_Provided text_
↓↓↓
Sunday, October 26, 2008

Sorting through my Stuff

The days are ticking by and I am realizing that I don't have too much time until I've got to be down south. And I have a lot of stuff. Too much, most likely. Which, of course, makes me feel guilty and frivolous. Meanwhile, Mom's on the phone telling me not to get rid of anything until I run it past her (and my Dad's behind her grumbling that they need less stuff, not more and he better not be seeing any of my stuff coming their way.)

One of the issues I have is that I'm moving in stages. I'm first going down for a week and a half and staying in a hotel. Then to an apartment, and, eventually, to permanent digs. As I sort through things, I have to decide if it's worth keeping (which is the easy part). Then, I have to determine when I will need it. Will I need it in the future apartment? Can I put it away for an unknown amount of time? And if I can put it away that long, maybe I should get rid of it. 

Unfortunately, making these kind of choices has somewhat paralyzed me during this process. I head towards a closet, full of energy, ready to sort, dragging everything out. And then I start. Am I going to need this in the next few weeks? Next few months? Ever again? Sure, I haven't worn it in 6 months, but I kind of forgot about it. It's kind of cute. And I've lost a little weight since I last wore it... Of course, logic like that is why I have so much crap in the first place.
↑↑↑
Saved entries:
↓↓↓
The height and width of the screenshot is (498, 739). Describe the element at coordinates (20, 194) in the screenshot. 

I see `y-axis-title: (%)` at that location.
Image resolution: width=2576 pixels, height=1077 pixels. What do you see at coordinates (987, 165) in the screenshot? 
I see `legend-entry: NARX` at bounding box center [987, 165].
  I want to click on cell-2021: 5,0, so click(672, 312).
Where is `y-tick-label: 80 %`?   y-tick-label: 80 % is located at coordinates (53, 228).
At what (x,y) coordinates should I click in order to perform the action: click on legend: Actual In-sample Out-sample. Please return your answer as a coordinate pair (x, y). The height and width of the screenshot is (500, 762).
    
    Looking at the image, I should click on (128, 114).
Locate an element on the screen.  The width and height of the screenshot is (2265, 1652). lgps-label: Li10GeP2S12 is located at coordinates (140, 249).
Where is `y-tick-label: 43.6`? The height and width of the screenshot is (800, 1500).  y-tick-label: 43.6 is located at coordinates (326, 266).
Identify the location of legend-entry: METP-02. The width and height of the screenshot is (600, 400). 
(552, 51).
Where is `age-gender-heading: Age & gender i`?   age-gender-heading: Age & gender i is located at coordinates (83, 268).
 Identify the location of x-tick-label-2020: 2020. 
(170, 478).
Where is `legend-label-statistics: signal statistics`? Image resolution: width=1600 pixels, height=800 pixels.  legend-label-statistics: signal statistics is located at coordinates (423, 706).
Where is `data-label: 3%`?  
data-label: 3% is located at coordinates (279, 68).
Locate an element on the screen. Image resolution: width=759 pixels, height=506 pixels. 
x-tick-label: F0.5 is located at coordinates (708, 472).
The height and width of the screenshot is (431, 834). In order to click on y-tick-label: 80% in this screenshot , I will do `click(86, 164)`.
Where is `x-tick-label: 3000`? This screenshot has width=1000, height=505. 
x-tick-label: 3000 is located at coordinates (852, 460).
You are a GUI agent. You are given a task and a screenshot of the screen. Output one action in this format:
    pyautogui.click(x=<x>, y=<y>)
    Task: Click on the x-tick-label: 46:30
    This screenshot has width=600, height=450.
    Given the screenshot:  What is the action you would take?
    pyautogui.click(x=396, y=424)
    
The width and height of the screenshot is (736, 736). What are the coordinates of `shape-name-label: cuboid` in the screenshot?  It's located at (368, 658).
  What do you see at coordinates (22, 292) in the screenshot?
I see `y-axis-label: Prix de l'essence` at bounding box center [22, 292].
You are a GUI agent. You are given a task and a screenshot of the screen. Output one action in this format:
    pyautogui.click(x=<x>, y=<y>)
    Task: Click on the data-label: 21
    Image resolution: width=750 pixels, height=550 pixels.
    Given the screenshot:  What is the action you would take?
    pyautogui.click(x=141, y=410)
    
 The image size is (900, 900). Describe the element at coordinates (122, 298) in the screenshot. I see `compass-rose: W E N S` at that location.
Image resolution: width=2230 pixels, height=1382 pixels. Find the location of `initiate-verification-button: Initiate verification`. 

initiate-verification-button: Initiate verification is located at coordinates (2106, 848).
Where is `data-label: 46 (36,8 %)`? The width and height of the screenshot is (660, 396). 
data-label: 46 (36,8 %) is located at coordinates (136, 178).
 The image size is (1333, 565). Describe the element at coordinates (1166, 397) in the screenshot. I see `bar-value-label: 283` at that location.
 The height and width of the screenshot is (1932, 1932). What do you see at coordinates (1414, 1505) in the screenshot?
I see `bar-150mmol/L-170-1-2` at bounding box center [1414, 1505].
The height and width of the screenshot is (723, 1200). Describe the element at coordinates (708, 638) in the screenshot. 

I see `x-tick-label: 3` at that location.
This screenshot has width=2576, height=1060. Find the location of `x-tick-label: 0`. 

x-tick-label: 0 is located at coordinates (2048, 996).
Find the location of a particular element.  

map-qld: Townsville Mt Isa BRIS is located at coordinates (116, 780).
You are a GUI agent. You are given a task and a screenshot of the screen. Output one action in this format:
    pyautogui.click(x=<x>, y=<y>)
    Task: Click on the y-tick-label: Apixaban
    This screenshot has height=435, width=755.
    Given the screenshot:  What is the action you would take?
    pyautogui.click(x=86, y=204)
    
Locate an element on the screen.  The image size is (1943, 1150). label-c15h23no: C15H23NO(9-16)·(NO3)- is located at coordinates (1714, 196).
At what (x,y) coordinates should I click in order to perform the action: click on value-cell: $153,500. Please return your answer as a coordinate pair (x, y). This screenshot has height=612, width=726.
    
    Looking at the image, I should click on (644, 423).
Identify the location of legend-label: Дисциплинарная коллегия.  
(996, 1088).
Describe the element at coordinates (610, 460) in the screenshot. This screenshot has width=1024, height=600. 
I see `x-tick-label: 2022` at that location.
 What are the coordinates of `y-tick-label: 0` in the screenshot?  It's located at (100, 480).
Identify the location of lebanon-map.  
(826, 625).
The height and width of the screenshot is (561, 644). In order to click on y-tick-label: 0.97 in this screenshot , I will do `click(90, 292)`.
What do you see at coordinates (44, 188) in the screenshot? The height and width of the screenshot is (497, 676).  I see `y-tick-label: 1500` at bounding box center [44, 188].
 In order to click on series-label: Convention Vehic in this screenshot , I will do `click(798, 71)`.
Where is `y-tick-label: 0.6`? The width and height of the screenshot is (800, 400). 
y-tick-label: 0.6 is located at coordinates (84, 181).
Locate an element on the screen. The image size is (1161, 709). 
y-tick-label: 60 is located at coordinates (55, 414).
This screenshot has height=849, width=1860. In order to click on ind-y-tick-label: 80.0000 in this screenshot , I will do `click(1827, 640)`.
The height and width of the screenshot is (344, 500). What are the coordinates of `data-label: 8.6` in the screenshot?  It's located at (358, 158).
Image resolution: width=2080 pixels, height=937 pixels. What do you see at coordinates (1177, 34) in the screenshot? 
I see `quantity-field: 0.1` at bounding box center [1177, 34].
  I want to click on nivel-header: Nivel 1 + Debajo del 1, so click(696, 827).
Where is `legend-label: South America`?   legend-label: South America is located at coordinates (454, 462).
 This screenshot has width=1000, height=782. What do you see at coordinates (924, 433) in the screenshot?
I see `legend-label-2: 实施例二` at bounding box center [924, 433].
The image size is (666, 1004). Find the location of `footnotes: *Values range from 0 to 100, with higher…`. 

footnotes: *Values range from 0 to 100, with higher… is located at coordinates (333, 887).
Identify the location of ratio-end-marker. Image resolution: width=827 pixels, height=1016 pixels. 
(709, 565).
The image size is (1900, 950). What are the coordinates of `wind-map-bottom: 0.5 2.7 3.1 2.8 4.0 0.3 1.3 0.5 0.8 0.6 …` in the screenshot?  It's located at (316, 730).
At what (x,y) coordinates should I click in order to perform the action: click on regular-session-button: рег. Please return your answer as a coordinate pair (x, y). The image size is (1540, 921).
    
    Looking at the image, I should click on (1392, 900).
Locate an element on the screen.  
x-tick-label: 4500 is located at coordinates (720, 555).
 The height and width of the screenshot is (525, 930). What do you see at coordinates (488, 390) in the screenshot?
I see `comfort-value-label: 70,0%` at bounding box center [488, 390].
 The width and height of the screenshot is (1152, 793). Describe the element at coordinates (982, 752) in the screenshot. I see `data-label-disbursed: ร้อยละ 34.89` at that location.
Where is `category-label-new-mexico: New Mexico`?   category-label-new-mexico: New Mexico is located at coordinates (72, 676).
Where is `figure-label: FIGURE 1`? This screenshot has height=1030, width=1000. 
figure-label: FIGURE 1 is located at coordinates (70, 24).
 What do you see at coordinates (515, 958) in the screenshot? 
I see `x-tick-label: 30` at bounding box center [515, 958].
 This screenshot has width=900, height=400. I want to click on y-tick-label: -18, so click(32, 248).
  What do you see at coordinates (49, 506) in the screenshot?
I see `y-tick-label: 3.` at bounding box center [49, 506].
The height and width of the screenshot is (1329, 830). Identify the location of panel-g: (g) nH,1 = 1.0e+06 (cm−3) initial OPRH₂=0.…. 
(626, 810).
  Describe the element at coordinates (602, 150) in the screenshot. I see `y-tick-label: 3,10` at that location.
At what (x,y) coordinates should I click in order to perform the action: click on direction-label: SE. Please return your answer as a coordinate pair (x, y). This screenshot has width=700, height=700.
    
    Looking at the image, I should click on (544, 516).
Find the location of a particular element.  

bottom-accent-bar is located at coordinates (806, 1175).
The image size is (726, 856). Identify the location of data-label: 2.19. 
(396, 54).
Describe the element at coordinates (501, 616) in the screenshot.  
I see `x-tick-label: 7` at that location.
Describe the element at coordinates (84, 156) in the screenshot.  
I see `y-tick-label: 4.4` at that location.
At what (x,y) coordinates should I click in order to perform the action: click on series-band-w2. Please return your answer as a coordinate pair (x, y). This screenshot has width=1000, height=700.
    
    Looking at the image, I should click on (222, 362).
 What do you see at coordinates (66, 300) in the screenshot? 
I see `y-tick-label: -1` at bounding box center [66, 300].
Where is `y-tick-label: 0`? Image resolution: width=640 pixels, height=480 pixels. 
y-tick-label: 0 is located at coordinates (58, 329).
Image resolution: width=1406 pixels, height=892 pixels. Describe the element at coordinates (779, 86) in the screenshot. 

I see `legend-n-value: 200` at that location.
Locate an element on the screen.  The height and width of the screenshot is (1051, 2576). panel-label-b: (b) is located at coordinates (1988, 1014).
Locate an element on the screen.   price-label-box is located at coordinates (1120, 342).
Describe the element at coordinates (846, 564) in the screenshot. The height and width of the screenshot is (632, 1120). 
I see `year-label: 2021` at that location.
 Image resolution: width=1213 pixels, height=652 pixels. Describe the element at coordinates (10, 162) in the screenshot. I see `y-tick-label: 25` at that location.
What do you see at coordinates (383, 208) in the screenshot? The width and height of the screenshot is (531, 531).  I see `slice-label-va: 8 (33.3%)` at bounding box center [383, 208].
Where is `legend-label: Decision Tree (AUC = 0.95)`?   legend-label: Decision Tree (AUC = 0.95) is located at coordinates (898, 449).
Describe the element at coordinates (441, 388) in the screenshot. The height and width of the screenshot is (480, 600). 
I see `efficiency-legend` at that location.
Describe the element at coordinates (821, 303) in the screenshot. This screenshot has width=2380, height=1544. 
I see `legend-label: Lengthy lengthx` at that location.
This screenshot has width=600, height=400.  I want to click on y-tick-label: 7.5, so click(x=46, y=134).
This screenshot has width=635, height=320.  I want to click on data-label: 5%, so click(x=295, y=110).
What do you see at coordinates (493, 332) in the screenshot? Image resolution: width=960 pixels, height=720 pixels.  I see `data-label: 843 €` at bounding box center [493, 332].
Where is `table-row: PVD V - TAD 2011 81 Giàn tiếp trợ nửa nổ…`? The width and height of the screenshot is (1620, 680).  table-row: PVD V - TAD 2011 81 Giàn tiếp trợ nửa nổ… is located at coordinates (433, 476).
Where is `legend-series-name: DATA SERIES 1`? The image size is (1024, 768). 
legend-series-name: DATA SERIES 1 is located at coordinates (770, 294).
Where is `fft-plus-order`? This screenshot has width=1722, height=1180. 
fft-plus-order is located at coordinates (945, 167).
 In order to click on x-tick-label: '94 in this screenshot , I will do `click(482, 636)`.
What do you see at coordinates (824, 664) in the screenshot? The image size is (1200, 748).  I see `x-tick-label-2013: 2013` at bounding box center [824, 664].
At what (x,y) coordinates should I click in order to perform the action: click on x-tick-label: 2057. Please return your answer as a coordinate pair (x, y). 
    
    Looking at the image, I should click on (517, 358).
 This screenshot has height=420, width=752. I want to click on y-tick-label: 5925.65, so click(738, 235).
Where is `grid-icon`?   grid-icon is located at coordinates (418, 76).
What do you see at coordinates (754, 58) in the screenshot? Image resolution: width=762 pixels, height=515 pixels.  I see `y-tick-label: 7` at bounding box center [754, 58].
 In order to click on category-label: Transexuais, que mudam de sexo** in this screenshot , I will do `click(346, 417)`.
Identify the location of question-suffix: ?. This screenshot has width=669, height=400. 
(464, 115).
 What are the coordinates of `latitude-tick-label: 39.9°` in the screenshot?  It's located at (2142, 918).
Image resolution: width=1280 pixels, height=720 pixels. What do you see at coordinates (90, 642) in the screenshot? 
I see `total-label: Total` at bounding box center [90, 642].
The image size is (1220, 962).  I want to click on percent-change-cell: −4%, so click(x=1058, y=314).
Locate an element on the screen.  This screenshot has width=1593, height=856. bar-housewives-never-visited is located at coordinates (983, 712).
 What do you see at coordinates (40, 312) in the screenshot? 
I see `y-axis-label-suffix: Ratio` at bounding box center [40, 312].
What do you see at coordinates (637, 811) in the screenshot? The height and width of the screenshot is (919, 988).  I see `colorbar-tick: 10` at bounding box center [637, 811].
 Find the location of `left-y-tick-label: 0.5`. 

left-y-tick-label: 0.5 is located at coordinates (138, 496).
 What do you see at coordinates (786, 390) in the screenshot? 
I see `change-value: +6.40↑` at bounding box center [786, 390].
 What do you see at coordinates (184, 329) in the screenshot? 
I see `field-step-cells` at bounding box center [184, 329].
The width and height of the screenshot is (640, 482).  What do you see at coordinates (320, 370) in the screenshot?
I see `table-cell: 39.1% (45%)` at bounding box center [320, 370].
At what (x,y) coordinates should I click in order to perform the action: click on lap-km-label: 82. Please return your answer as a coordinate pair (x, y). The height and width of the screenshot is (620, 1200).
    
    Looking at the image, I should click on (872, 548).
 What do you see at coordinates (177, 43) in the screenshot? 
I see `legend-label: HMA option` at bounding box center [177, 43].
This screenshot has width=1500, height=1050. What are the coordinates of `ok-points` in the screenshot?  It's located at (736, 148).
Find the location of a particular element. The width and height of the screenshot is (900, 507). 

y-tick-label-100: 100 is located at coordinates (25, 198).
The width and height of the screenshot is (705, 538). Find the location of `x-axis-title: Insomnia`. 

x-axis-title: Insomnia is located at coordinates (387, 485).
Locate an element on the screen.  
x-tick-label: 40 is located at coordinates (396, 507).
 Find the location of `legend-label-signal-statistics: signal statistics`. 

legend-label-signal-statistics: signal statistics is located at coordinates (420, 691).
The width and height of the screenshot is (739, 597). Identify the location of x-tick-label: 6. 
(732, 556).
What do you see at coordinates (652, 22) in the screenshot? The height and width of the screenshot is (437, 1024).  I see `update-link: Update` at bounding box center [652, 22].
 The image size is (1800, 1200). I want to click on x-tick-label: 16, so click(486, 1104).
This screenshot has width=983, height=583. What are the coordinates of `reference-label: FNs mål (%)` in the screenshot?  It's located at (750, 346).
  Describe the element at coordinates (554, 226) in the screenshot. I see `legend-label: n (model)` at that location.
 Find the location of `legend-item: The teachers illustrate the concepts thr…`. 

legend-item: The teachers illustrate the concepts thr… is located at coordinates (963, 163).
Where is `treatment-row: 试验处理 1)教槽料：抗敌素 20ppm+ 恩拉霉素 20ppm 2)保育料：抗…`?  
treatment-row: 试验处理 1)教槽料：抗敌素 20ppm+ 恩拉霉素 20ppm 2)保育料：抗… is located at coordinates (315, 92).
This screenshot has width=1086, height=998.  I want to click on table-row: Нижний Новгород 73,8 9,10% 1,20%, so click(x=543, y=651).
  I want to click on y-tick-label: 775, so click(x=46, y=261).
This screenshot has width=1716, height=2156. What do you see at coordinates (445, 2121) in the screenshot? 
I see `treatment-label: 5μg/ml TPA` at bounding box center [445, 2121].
↑↑↑
_Exercise 1_
List every question asked in the blog post about sorting belongings before a move, in the order they appear.
_Exercise 2_
Rewrite the saved entries from the line containing "is (500, 762)." through the line containing "x-tick-label: F0.5 is" as a numbered list, omitting blank lines.

_Task output 1_
1. Will I need it in the future apartment?
2. Can I put it away for an unknown amount of time?
3. Am I going to need this in the next few weeks?
4. Next few months?
5. Ever again?

_Task output 2_
1. At what (x,y) coordinates should I click in order to perform the action: click on legend: Actual In-sample Out-sample. Please return your answer as a coordinate pair (x, y). The height and width of the screenshot is (500, 762).
2.     Looking at the image, I should click on (128, 114).
3. Locate an element on the screen.  The width and height of the screenshot is (2265, 1652). lgps-label: Li10GeP2S12 is located at coordinates (140, 249).
4. Where is `y-tick-label: 43.6`? The height and width of the screenshot is (800, 1500).  y-tick-label: 43.6 is located at coordinates (326, 266).
5. Identify the location of legend-entry: METP-02. The width and height of the screenshot is (600, 400). 
6. (552, 51).
7. Where is `age-gender-heading: Age & gender i`?   age-gender-heading: Age & gender i is located at coordinates (83, 268).
8.  Identify the location of x-tick-label-2020: 2020. 
9. (170, 478).
10. Where is `legend-label-statistics: signal statistics`? Image resolution: width=1600 pixels, height=800 pixels.  legend-label-statistics: signal statistics is located at coordinates (423, 706).
11. Where is `data-label: 3%`?  
12. data-label: 3% is located at coordinates (279, 68).
13. Locate an element on the screen. Image resolution: width=759 pixels, height=506 pixels. 
14. x-tick-label: F0.5 is located at coordinates (708, 472).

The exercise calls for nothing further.